§ **EXERCISE DIRECTIONS**
Give the data back exactly. Leave out any images.

########################################

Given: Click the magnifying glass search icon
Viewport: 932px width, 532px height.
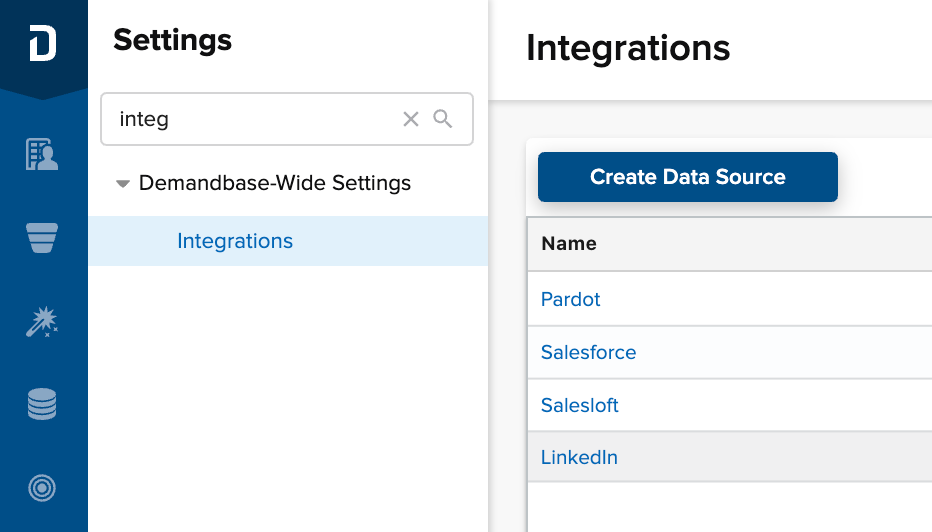Looking at the screenshot, I should coord(443,119).
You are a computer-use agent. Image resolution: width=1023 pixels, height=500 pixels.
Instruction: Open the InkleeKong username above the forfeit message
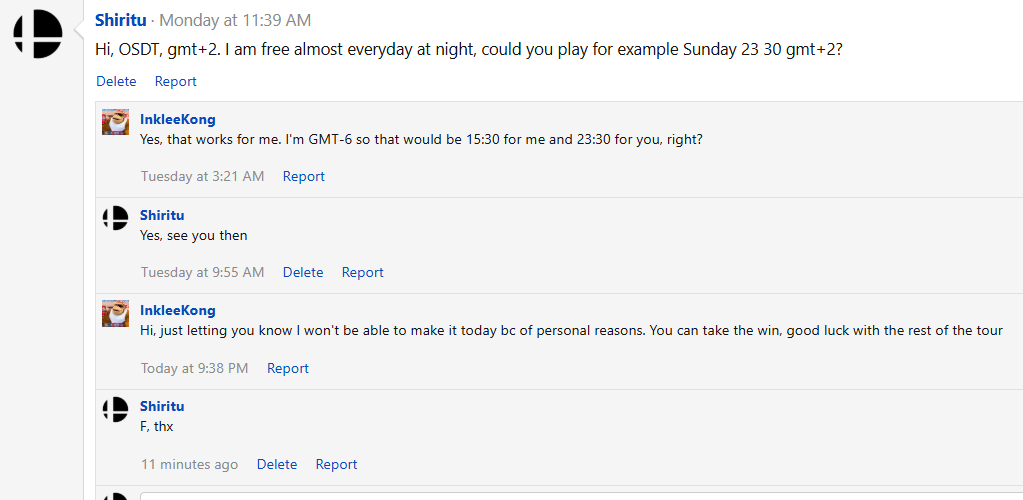177,310
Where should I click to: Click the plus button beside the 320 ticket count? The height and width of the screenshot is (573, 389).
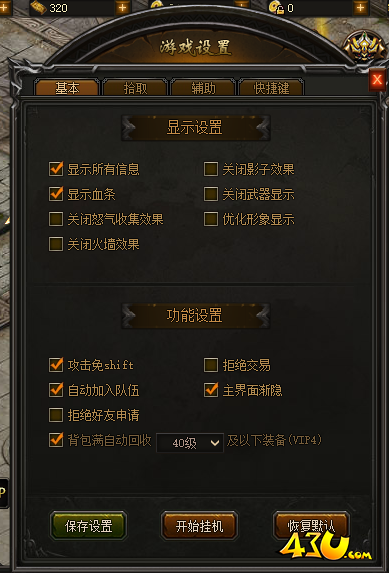[x=123, y=8]
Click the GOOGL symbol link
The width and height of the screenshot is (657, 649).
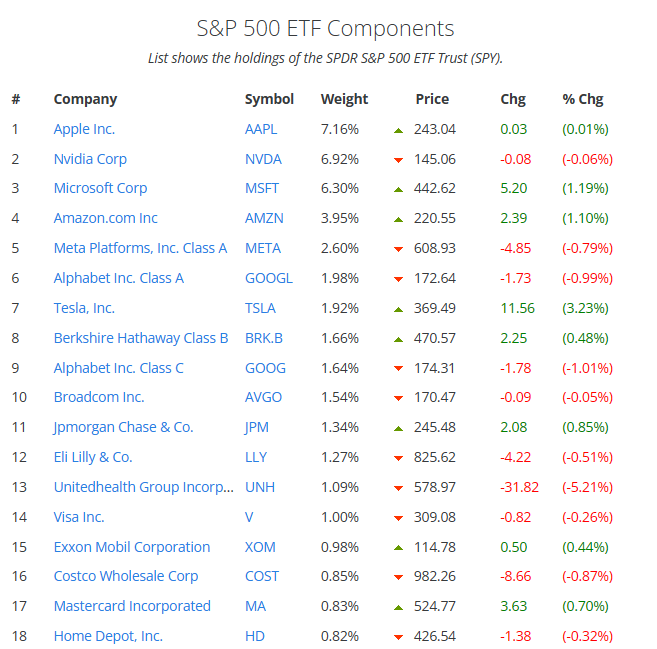click(x=269, y=278)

########################################

§ **SOLUTION BELOW**
Given: Click the magnifying glass search icon
Viewport: 932px width, 532px height.
Looking at the screenshot, I should coord(443,119).
You are a computer-use agent. Image resolution: width=1023 pixels, height=500 pixels.
Instruction: Open the InkleeKong username above the forfeit message
177,310
Where should I click to: Click the plus button beside the 320 ticket count? The height and width of the screenshot is (573, 389).
[x=123, y=8]
Click the GOOGL symbol link
The width and height of the screenshot is (657, 649).
click(x=269, y=278)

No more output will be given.